Oeufs en Meurette (Eggs poached in red wine)

Eastside Road, June 25, 2012—
BACK IN THE ’60s I worked in San Francisco and commuted by bus, requiring me to walk a number of blocks between the old Transbay Terminal and KQED, then at the corner of Fourth and Bryant. This took me past a building occupied by a wine importer — I no longer remember their name — which occasionally hosted tastings for its buyers. (Among whom, I hasten to say, I was not included.)

One evening as I walked past I noticed the door was open and the party was clearly over. Curious, I stepped in. Empty bottles stood on the tables, and one tired-looking fellow was cleaning up.

I noticed the bottles were all Burgundy-style, the labels French, and asked if I might take them home, as in those days I made my own wine, and nice heavy empty bottles were useful. Sure, he said, and gave me a case of them.

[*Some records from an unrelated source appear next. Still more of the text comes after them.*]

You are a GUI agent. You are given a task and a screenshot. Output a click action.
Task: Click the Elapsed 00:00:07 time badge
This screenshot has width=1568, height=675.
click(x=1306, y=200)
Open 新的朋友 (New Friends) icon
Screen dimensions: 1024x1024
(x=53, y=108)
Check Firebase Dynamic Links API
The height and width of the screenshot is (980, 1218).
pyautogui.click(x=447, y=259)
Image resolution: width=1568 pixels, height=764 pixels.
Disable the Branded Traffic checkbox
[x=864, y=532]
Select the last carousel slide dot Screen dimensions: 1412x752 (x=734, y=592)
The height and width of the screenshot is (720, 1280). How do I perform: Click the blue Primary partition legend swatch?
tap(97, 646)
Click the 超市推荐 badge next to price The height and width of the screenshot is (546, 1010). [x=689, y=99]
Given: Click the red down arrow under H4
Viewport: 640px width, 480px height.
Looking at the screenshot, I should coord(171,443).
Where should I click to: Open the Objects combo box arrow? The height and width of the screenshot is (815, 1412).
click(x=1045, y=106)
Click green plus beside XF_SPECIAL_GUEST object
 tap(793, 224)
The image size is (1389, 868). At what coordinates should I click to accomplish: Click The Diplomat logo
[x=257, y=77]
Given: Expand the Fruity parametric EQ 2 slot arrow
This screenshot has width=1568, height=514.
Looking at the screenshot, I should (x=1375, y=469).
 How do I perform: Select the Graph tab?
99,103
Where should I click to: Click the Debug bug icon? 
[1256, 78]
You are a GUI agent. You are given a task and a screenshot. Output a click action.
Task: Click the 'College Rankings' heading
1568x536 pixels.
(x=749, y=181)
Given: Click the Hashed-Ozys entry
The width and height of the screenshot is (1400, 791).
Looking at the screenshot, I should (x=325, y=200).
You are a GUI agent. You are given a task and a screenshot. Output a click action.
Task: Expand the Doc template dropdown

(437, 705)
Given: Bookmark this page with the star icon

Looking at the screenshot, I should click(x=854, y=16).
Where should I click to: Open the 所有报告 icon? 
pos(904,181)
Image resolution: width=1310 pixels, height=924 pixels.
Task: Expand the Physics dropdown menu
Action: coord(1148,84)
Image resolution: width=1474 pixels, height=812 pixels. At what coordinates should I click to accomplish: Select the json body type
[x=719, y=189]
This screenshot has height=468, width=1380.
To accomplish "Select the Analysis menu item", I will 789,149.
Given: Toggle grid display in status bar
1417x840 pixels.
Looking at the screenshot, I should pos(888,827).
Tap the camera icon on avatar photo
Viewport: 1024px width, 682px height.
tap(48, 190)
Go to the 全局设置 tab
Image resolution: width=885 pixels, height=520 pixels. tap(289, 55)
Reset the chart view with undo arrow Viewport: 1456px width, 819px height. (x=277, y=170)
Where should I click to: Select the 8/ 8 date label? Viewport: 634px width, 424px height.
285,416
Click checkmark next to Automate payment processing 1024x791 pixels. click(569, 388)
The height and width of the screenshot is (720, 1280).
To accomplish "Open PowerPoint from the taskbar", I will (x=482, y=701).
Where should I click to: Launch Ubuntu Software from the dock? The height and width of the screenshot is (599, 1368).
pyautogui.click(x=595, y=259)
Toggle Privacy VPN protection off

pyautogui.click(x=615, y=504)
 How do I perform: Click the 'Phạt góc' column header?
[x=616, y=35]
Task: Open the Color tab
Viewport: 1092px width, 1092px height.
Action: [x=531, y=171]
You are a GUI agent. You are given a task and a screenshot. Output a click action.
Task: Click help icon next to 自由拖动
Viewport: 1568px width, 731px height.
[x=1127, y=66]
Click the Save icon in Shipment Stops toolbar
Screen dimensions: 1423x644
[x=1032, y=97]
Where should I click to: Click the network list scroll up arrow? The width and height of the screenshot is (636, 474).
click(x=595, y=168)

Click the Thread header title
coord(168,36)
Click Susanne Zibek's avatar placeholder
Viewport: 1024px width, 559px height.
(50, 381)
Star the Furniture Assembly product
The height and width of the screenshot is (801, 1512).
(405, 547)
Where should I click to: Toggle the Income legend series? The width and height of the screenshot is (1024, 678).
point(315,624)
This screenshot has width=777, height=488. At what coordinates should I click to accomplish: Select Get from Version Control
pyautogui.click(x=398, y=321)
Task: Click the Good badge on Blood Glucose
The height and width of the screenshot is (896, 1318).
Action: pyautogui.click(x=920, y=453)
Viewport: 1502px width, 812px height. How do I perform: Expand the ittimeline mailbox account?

Each bottle had an inch or two of dregs, and I took care not to lose them. A few days later I combined them all in a saucepan, poached a few eggs in the result, then made a Marchand de vin sauce. I don't recall where the recipe came from: probably Larousse Gastronomique.

Fifteen months ago we had friends over for a night of cassoulet — you may remember; I wrote about it here. One friend brought three bottles of Domaine Tempier Bandol, and ever since then our refrigerator has housed two bottles containing the dregs of those bottles. Yesterday another friend gave Lindsey a dozen eggs from her little flock of hens, and today she — Lindsey, I mean — did a little research, bought the other necessary ingredients, and made Oeufs en Meurette, a Burgundy specialty, but the Bandol worked just fine.

She used the recipe in Saveur Cooks Authentic French:
you cook chopped bacon in a little butter until crisp, remove it, then brown half a pound of sliced small mushrooms in the same pan. Remove them; then, still in the same pan, a little more butter, minced shallot, then coarsely chopped carrot, a sprig of thyme and a bay leaf, until doré.

Then you add a couple of glasses of red wine, reduce it, and then a cup of demi-glace and a couple of cups of beef stock. After this has cooked you pass it through a food mill, then make a flour-and-butter roux and whisk the sauce into it.

Poach your eggs in red wine; meanwhile, add the bacon and mushrooms to the sauce and correct the seasoning. Set the poached eggs on toast, nap them with the sauce, and garnish with chervil.

This was pretty damn good, I have to say. Rich, of course. Bistro fare, I suppose. Memorable.

Green salad afterward, of course; then a Galia melon, a little too early in the season.